One reason is the lasting legacy of the disease model. The view that addiction is a disease remains dominant, if controversial. The disability model does not necessarily reject this view. Perhaps the difference involved in addiction is, in some sense of that term, a disease.

But the disease model is more than the bare claim that addiction is a disease. It is also a systematic view of addiction on which addiction is in the first place a medical problem, and the addicted person is in the first place a patient. This model has been responsible for major advances in the way that society treats addicted people. But this perspective is also limited, and it is time for us to move beyond it.
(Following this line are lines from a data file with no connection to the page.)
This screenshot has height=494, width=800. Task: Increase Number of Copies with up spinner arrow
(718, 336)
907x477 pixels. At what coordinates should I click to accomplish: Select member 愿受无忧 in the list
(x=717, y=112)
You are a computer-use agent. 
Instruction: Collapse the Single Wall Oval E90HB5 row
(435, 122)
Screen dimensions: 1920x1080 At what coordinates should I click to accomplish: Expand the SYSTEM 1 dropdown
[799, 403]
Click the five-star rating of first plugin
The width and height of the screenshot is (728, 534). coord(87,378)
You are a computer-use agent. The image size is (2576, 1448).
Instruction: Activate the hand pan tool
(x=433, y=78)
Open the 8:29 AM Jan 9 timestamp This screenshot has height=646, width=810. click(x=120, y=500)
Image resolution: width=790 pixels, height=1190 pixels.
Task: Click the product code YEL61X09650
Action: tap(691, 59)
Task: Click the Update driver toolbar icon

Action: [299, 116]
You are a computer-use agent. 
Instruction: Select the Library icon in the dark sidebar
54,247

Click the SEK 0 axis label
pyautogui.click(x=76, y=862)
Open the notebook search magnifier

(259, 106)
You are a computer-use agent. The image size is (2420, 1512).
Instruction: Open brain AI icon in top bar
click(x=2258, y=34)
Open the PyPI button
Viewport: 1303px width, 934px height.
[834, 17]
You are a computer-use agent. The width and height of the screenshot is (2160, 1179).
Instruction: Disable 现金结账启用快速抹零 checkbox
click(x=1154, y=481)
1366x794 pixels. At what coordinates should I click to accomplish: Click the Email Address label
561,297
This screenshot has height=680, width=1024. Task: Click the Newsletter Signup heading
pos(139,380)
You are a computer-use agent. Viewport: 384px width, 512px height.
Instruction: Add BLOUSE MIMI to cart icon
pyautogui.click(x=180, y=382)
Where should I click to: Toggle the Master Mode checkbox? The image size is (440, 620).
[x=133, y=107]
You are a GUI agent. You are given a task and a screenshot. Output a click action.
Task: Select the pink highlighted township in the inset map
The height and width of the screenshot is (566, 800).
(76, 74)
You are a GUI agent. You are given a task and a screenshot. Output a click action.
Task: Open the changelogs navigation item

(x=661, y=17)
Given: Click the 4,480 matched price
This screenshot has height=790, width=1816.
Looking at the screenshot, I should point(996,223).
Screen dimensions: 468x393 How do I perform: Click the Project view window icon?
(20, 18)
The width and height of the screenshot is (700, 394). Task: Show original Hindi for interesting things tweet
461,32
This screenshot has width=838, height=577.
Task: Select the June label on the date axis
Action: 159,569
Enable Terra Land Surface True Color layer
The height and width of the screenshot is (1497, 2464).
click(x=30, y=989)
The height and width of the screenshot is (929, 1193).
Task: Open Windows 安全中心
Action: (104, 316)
This perspective is limited because it encourages seeing addicted people as patients and viewing addiction—at both the individual clinical level and at the level of public health—as a condition to be treated, alleviated, or, most ambitiously, cured. But addicted people are not in the first place patients requiring treatment. They are in the first place fellow citizens who are legally and morally entitled to reasonable accommodations.

The comparison with other disabilities is again instructive. In the case of disabilities like blindness and deafness, we have come to understand that the medical perspective does not always do justice to the lived experience of people with disabilities. We have also come to understand that certain treatments—such as cochlear implants for deaf people—are ones that some disabled people may reasonably choose to reject.

I think we are now in a position to take a similar step in our understanding of addiction. Addiction is a condition that often benefits from medical treatment, but it is not simply or ultimately a medical problem. Rather, addiction is a disability, and many of the interventions that have benefited addicted people—safe injection sites, medication-assisted treatment, the "rehabilitation" system itself—should be viewed as reasonable accommodations of a disability, rather than medical treatments of a disease.

The disease model helped us go beyond seeing addicted people as criminals or morally defective. The disability model, in turn, helps us go beyond seeing addicted people as patients. Rather, we should see them as fellow citizens who require certain accommodations to go about their lives and achieve their goals in a society that has long discriminated against them.

References

Maier, J. (2021). Addiction Is a Disability, and It Matters. Neuroethics.